— Begin MATERIALS PROVIDED —

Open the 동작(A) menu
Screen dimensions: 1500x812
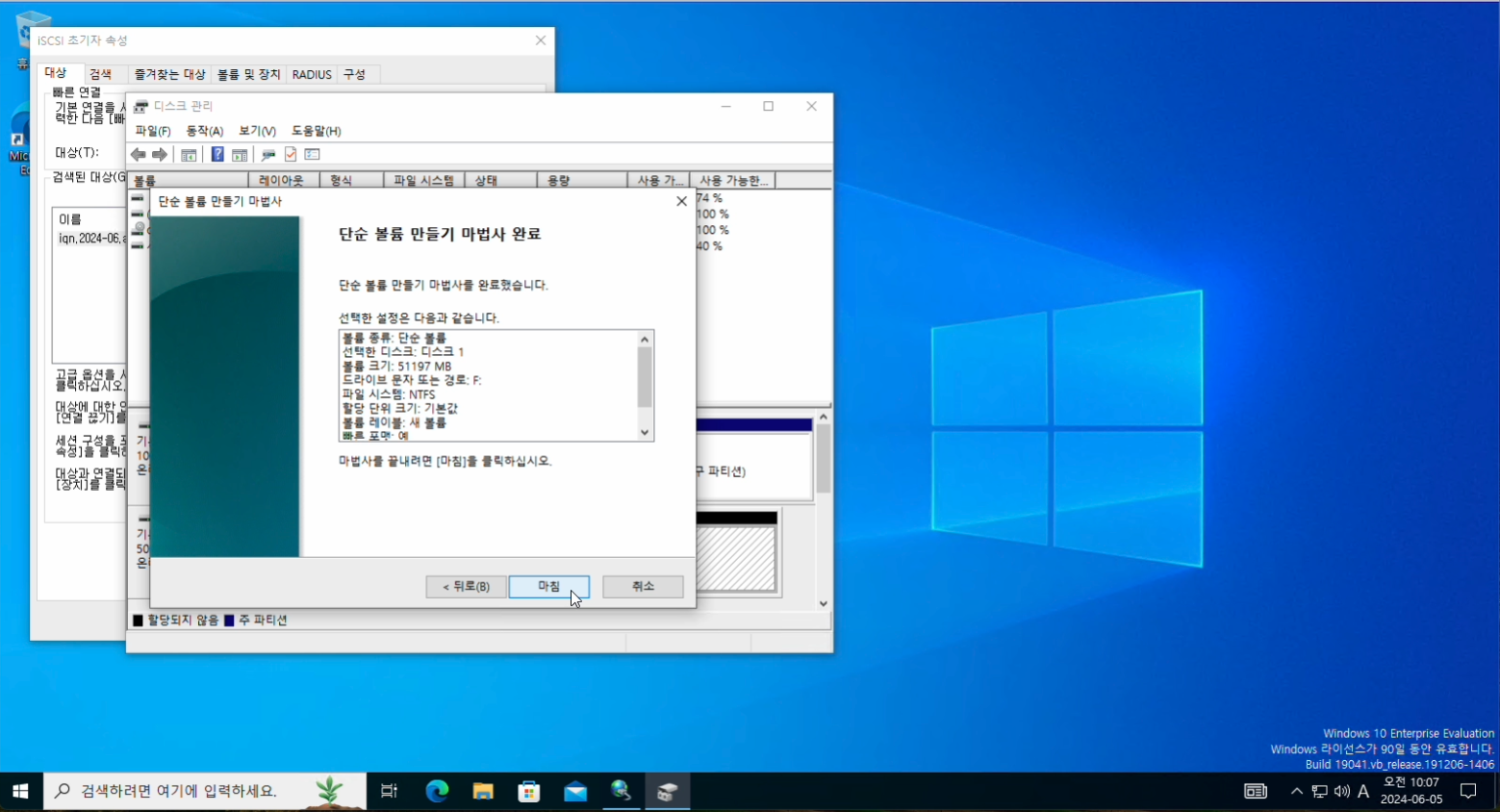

— End MATERIALS PROVIDED —
— Begin MATERIALS PROVIDED —

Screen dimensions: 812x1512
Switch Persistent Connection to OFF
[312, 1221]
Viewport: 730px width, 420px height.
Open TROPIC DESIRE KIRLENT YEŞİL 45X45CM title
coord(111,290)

— End MATERIALS PROVIDED —
— Begin MATERIALS PROVIDED —

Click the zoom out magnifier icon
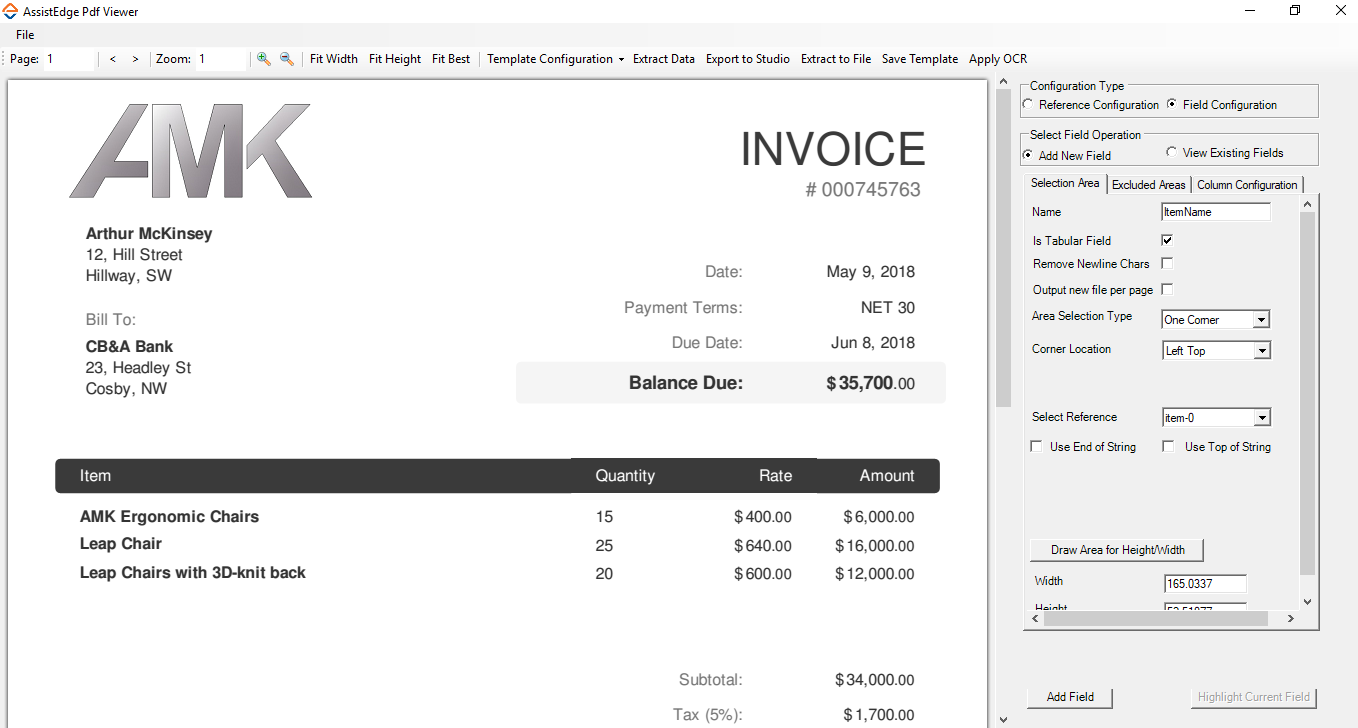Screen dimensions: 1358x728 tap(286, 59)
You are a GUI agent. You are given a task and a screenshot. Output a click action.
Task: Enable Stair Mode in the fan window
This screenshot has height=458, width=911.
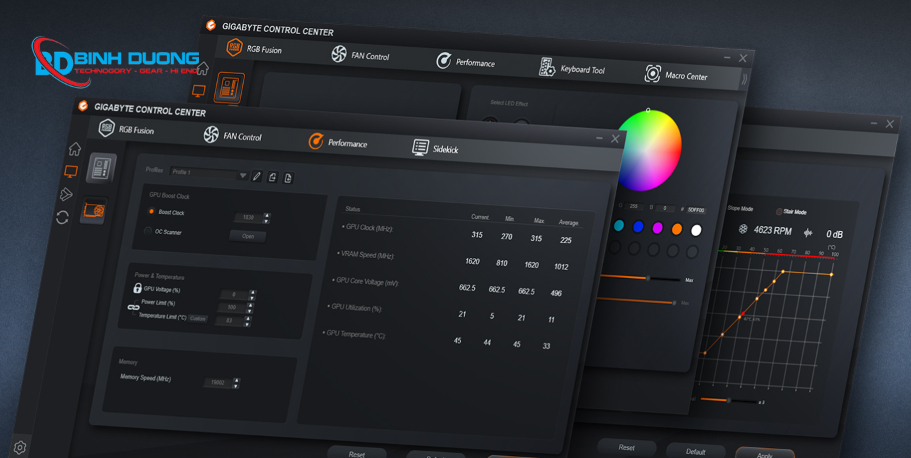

— End MATERIALS PROVIDED —

#### DIRECTIVE:
Copy the entries again, starting with the line containing "Screen dimensions: 812x1512" and continuing through the line containing "coord(111,290)". Swap "Persistent Connection" for "Auto Sync" and leave everything else unchanged.

#### OUTPUT:
Screen dimensions: 812x1512
Switch Auto Sync to OFF
[312, 1221]
Viewport: 730px width, 420px height.
Open TROPIC DESIRE KIRLENT YEŞİL 45X45CM title
coord(111,290)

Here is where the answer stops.